## [ASSIGNMENT]
Look through the listing below and write out exactly the lines from the line with "The height and width of the screenshot is (973, 1731)." to the line with "You are a computer-use agent. The", both included, and no others.

[GIVEN RECORDS — start]

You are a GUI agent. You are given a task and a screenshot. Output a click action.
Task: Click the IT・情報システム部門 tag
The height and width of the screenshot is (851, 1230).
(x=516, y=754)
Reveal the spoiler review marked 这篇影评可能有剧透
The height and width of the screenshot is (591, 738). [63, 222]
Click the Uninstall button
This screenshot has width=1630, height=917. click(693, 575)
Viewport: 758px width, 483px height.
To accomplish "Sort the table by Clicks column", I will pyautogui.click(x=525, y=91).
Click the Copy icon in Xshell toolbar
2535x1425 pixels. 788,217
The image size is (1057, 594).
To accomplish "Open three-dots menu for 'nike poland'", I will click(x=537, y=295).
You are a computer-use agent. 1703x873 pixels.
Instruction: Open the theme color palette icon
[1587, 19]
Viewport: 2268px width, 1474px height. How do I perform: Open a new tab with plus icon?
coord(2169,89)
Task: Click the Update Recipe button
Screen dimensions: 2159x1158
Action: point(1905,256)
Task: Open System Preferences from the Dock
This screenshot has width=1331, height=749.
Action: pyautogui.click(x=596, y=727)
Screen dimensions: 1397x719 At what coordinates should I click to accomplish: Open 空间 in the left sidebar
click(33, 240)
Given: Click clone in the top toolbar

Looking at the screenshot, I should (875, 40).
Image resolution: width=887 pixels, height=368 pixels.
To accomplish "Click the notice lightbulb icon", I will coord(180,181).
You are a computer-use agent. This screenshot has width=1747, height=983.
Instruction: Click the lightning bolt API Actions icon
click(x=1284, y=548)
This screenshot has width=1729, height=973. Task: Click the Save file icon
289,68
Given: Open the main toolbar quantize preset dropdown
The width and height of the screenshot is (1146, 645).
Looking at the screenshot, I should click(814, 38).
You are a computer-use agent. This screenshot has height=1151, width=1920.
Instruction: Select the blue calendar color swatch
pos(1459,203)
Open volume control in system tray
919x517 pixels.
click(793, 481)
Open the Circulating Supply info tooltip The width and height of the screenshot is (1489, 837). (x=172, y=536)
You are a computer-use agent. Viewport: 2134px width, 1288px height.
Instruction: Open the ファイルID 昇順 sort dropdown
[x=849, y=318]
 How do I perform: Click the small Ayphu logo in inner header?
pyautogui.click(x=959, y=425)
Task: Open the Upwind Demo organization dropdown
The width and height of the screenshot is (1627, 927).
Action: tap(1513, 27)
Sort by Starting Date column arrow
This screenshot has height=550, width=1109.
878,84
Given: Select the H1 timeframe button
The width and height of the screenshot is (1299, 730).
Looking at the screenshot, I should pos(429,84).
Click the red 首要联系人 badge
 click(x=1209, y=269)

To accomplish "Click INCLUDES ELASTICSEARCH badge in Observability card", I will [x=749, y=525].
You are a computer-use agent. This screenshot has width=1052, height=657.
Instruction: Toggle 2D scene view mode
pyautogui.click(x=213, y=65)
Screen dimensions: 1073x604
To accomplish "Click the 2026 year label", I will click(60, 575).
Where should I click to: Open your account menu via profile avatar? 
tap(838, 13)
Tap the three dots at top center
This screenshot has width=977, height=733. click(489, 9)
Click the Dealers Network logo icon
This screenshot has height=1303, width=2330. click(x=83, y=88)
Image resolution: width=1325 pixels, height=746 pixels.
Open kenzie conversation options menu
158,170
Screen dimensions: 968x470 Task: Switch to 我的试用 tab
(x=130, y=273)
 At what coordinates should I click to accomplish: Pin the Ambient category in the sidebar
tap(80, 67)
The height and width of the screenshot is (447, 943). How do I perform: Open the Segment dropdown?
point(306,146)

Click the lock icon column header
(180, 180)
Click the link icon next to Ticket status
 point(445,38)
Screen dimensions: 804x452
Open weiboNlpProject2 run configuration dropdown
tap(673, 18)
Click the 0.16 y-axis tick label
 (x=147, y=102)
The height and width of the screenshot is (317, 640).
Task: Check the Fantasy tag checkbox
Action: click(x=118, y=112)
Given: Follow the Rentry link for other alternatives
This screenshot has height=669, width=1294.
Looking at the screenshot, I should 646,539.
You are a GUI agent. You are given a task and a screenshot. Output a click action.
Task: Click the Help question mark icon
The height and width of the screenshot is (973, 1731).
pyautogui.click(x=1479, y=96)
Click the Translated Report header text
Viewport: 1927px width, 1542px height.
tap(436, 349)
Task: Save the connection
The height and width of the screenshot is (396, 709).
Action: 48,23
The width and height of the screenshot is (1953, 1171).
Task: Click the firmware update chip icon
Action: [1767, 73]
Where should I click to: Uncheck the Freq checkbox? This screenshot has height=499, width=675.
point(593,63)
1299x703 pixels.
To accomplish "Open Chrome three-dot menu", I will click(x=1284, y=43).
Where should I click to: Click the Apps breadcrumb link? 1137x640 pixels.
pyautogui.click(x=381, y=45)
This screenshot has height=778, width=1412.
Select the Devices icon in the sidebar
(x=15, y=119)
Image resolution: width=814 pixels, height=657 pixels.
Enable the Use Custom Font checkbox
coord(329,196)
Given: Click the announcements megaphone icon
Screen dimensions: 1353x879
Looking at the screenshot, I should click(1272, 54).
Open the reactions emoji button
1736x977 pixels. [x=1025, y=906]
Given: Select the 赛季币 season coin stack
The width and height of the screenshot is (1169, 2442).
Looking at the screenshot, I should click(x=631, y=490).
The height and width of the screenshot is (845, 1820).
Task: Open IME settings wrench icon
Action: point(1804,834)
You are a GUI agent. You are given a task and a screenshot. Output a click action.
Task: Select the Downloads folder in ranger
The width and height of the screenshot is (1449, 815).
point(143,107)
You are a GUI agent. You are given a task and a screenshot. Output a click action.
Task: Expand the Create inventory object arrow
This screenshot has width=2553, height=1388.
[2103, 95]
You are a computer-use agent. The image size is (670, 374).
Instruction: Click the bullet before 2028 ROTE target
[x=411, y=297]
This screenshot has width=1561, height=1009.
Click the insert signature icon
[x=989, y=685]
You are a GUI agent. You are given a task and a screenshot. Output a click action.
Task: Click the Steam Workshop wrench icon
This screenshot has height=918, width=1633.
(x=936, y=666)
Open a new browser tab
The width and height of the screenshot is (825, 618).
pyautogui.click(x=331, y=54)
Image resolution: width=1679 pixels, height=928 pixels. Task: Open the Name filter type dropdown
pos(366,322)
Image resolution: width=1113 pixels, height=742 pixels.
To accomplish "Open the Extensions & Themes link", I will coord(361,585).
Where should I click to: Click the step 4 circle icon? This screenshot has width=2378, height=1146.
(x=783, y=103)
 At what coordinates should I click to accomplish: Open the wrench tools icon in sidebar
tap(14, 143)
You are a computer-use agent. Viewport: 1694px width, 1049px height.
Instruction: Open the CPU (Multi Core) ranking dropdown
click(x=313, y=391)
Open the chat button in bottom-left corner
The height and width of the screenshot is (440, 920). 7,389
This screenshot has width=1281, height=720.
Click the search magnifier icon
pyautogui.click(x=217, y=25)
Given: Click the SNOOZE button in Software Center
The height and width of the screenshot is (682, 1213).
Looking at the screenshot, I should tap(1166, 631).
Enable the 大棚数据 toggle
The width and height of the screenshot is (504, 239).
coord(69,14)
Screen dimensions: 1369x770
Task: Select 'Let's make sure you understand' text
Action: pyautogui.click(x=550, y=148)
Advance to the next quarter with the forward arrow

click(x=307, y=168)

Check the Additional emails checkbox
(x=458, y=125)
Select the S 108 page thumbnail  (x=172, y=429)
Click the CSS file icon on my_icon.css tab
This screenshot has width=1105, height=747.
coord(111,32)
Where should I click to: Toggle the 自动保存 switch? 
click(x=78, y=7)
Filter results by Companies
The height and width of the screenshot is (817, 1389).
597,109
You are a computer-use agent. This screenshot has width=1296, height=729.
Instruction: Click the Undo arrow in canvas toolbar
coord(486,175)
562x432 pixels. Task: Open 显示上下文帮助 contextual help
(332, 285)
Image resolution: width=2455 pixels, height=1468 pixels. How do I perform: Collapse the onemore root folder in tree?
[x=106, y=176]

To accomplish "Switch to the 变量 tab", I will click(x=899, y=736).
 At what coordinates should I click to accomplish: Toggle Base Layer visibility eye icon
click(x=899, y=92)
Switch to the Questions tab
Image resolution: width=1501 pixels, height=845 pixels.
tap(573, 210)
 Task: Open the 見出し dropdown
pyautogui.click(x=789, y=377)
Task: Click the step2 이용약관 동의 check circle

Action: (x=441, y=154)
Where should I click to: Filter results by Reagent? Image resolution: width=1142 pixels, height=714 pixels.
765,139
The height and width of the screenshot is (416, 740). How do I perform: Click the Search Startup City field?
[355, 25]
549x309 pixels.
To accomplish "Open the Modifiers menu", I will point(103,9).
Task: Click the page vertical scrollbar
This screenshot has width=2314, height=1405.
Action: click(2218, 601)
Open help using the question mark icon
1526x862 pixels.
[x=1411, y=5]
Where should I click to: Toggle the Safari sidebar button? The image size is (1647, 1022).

[GIVEN RECORDS — finish]

## [RESULT OF THIS EXERCISE]
The height and width of the screenshot is (973, 1731).
pyautogui.click(x=1479, y=96)
Click the Translated Report header text
Viewport: 1927px width, 1542px height.
tap(436, 349)
Task: Save the connection
The height and width of the screenshot is (396, 709).
Action: 48,23
The width and height of the screenshot is (1953, 1171).
Task: Click the firmware update chip icon
Action: [1767, 73]
Where should I click to: Uncheck the Freq checkbox? This screenshot has height=499, width=675.
point(593,63)
1299x703 pixels.
To accomplish "Open Chrome three-dot menu", I will click(x=1284, y=43).
Where should I click to: Click the Apps breadcrumb link? 1137x640 pixels.
pyautogui.click(x=381, y=45)
This screenshot has height=778, width=1412.
Select the Devices icon in the sidebar
(x=15, y=119)
Image resolution: width=814 pixels, height=657 pixels.
Enable the Use Custom Font checkbox
coord(329,196)
Given: Click the announcements megaphone icon
Screen dimensions: 1353x879
Looking at the screenshot, I should click(1272, 54).
Open the reactions emoji button
1736x977 pixels. [x=1025, y=906]
Given: Select the 赛季币 season coin stack
The width and height of the screenshot is (1169, 2442).
Looking at the screenshot, I should click(x=631, y=490).
The height and width of the screenshot is (845, 1820).
Task: Open IME settings wrench icon
Action: point(1804,834)
You are a GUI agent. You are given a task and a screenshot. Output a click action.
Task: Select the Downloads folder in ranger
The width and height of the screenshot is (1449, 815).
point(143,107)
You are a GUI agent. You are given a task and a screenshot. Output a click action.
Task: Expand the Create inventory object arrow
This screenshot has width=2553, height=1388.
[2103, 95]
You are a computer-use agent. The image size is (670, 374).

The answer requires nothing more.